-- Start Provided passage --

Simulation of the Cox-Ingersoll-Ross diffusion

Description

This is a function to simulate a Cox-Ingersoll-Ross process given via the SDE

\mathrm{d} X_t = (\alpha-\beta X_t)\mathrm{d} t + \sqrt{\gamma X_t}\mathrm{d} W_t

with a Brownian motion (W_t)_{t\geq 0} and parameters \alpha,\beta,\gamma>0. We use an exact CIR simulator for (X_{t_j} )_{j=1,\dots,n} through the non-central chi-squares distribution.

Usage

simCIR(time.points, n, h, alpha, beta, gamma, equi.dist=FALSE )

Arguments

Value

A numeric matrix containing the realization of (t_0,X_{t_0}),\dots, (t_n,X_{t_n}) with t_j denoting the j-th sampling times.

Author(s)

-- End Provided passage --

● **Task instructions**:
1. Summarize the CIR simulation text in two sentences.
2. Starting at the beginning of the listing and ending at the line that contains "Viewport: 1109px width, 478px", substitute "dots" for "pixels" and reproduce only those lines.

-- Start Data for this exercise --

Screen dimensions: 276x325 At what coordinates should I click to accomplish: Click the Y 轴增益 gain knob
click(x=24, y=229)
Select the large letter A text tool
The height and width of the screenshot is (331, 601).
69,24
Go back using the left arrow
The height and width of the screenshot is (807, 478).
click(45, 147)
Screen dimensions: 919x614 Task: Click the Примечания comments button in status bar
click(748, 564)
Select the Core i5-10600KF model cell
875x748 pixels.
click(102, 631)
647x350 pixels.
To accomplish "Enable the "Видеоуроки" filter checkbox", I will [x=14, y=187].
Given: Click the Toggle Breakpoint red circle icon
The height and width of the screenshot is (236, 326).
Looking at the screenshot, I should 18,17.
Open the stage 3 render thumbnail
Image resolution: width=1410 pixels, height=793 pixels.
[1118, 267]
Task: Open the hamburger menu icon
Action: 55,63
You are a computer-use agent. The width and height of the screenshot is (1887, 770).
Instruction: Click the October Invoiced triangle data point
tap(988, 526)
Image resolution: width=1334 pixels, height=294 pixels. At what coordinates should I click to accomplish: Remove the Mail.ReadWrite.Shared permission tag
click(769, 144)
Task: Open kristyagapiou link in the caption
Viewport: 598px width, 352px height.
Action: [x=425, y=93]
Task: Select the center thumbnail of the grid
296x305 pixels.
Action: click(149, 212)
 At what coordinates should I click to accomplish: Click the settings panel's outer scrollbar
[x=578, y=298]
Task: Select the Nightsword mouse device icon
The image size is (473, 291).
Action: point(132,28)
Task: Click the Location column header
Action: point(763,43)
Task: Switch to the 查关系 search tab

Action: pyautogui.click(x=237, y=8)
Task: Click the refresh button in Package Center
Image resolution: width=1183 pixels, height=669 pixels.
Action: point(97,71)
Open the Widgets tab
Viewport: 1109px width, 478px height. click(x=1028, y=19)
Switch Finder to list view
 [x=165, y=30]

-- End Data for this exercise --

● **Answers to the tasks**:
1. The function simulates a Cox-Ingersoll-Ross process defined by an SDE with a Brownian motion and positive parameters alpha, beta, and gamma, using an exact CIR simulator based on the non-central chi-squares distribution. It returns a numeric matrix containing the realization at the sampling times t_0 through t_n.

2.
Screen dimensions: 276x325 At what coordinates should I click to accomplish: Click the Y 轴增益 gain knob
click(x=24, y=229)
Select the large letter A text tool
The height and width of the screenshot is (331, 601).
69,24
Go back using the left arrow
The height and width of the screenshot is (807, 478).
click(45, 147)
Screen dimensions: 919x614 Task: Click the Примечания comments button in status bar
click(748, 564)
Select the Core i5-10600KF model cell
875x748 dots.
click(102, 631)
647x350 dots.
To accomplish "Enable the "Видеоуроки" filter checkbox", I will [x=14, y=187].
Given: Click the Toggle Breakpoint red circle icon
The height and width of the screenshot is (236, 326).
Looking at the screenshot, I should 18,17.
Open the stage 3 render thumbnail
Image resolution: width=1410 dots, height=793 dots.
[1118, 267]
Task: Open the hamburger menu icon
Action: 55,63
You are a computer-use agent. The width and height of the screenshot is (1887, 770).
Instruction: Click the October Invoiced triangle data point
tap(988, 526)
Image resolution: width=1334 dots, height=294 dots. At what coordinates should I click to accomplish: Remove the Mail.ReadWrite.Shared permission tag
click(769, 144)
Task: Open kristyagapiou link in the caption
Viewport: 598px width, 352px height.
Action: [x=425, y=93]
Task: Select the center thumbnail of the grid
296x305 dots.
Action: click(149, 212)
 At what coordinates should I click to accomplish: Click the settings panel's outer scrollbar
[x=578, y=298]
Task: Select the Nightsword mouse device icon
The image size is (473, 291).
Action: point(132,28)
Task: Click the Location column header
Action: point(763,43)
Task: Switch to the 查关系 search tab

Action: pyautogui.click(x=237, y=8)
Task: Click the refresh button in Package Center
Image resolution: width=1183 dots, height=669 dots.
Action: point(97,71)
Open the Widgets tab
Viewport: 1109px width, 478px height. click(x=1028, y=19)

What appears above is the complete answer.